“Captain James Mitchell, son of the Irish exile, served with me directly on my staff. He was a brilliant young gentleman, graceful in bearing, handsome and of unsurpassed courage. His battle record is as good as that of our bravest men. His brother (I think) served in Charleston as captain at Fort Sumter. His father was a very ardent supporter of secession. Capt. James Mitchell expressed to me, at the battle of Fredericksburg, his deep regret that Confederate Irishmen were confronted by Meagher’s brave command.
“There were a considerable number of Irish troops in Louisiana regiments. Some of them were under me while I commanded a division composed of Georgia, Virginia and Louisiana brigades. There were no men ... easier to lead in battle than these Louisiana Irishmen. I saw many examples of that superb Irish dash about which I had read much in history and romance of European wars.

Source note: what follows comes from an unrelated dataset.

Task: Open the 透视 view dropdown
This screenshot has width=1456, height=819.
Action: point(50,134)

“I participated in the late afternoon and evening assault at Gettysburg on Lee’s left, when the Irish fighters on the Confederate side went to their death with a heroism at which I wondered. You have, of course, looked into the history of Meagher’s Irish Brigade.
“I was in the battle of Fredericksburg on the Confederate left wing, and engaged the same day when that brigade was led (at another part of the field) to slaughter. I think that there was a cruelty in the plan of Federal attack which cannot be excused. If I remember aright the splendid brigade was nearly destroyed.

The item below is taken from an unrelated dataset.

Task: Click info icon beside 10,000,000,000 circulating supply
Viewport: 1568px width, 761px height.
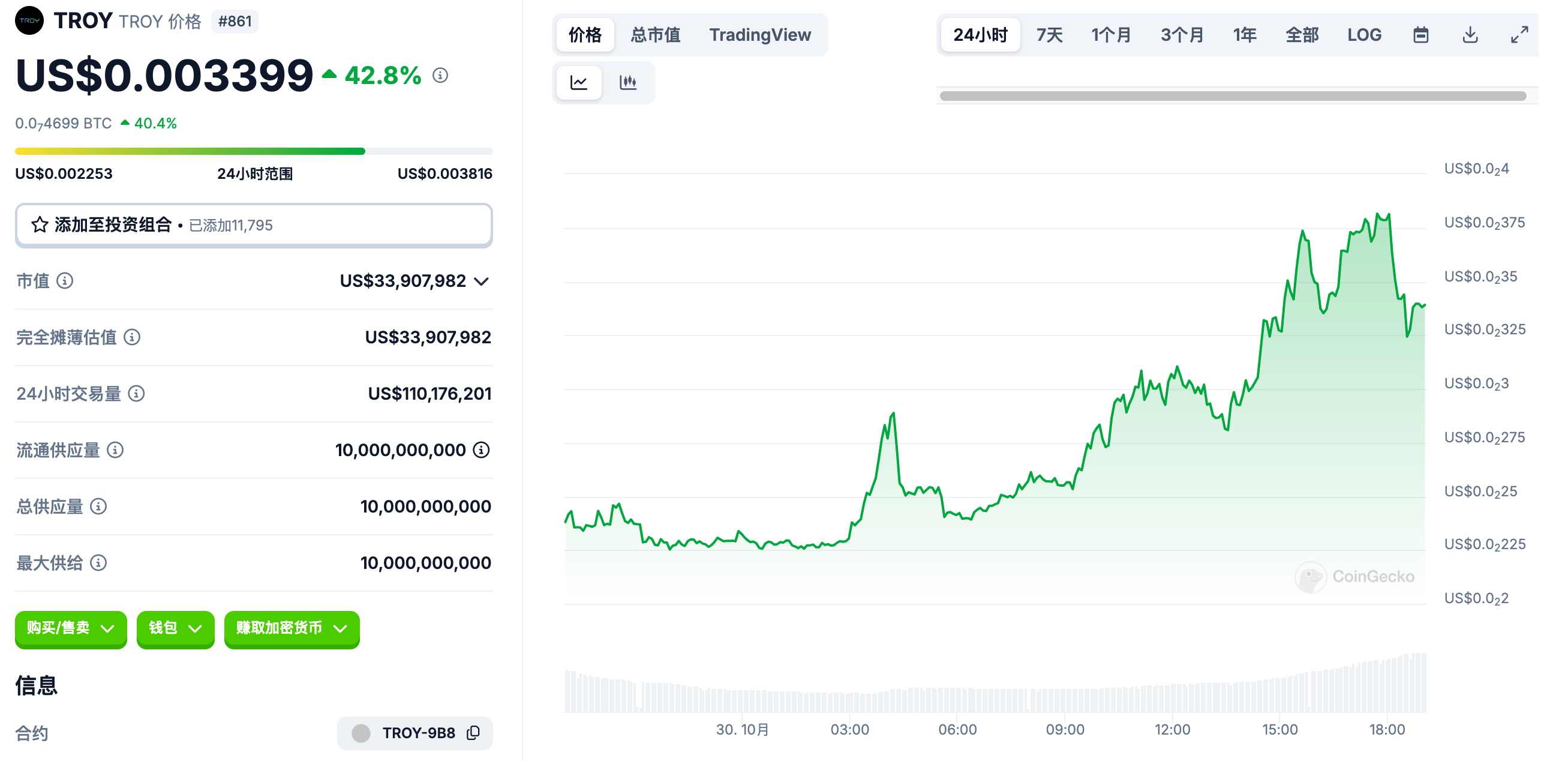Action: pyautogui.click(x=481, y=450)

“Meagher’s Brigade was specially prominent at Gaines’ Mill (or Cold Harbor), June 27; at Antietam (Sharpsburg), September 17, and at Fredericksburg, December 13, 1862. The United States government has never sufficiently recognized the services of that brigade. I wish our friend Fleming would have a resolution passed in congress to show that appreciation of their valor which has never been accorded. I suppose that Burnside’s friends did not want to go too deeply into the story of the fearful error which he made.
“Pat Cleburne is a name which is as lovingly mentioned among us who are soldiers as the name of Stonewall Jackson. He was actually loved by the army in the West, where he was best known. Cleburne was killed in the Confederate assault on the desperately defended trenches of the Federals at Franklin, Tenn., November 30, 1864. President Davis said: ‘Around Cleburne thickly lay the gallant men who in his desperate assault followed him with the implicit confidence that in another army was given to Stonewall Jackson, and in the one case as in the other, a vacancy was created which could never be filled.’
“I write immediately on reading your letter and on the idea that you simply want matters of my own memory. Some investigation would lead to a very interesting story of the Irish-Americans in our American wars, which I have been sometimes thinking of writing.
“You will not forget that Father Ryan gave us the sweetest of our Southern poetry. I think also that the clergy in both armies should not be forgotten in any account of the Confederate struggle.”
Col. C. C. Sanders of Gainesville, colonel of the 24th Georgia, favors me with a graphic description of the charge of Meagher’s Irish Brigade. He says:
“The writer was an eye witness to the charge of the Irish brigade at Fredericksburg. General Lee had, at the time, the finest army in history. Two formidable lines of battle were protected by a rock wall and defended by Cobb’s and Kershaw’s brigades of McLaw’s division (one-fourth of whom, I suppose, were Irishmen or of Irish extraction), and the famous Washington Artillery. In our immediate front one could walk on the dead for hundreds of yards. We were pained to see the noble fellows coming up in steady columns to be mowed down before our lines of solid flames of fire from our entrenched position behind the rock wall and the terrible fire from the Washington Artillery on Marie’s Hill, just in our rear and commanding every inch of approach.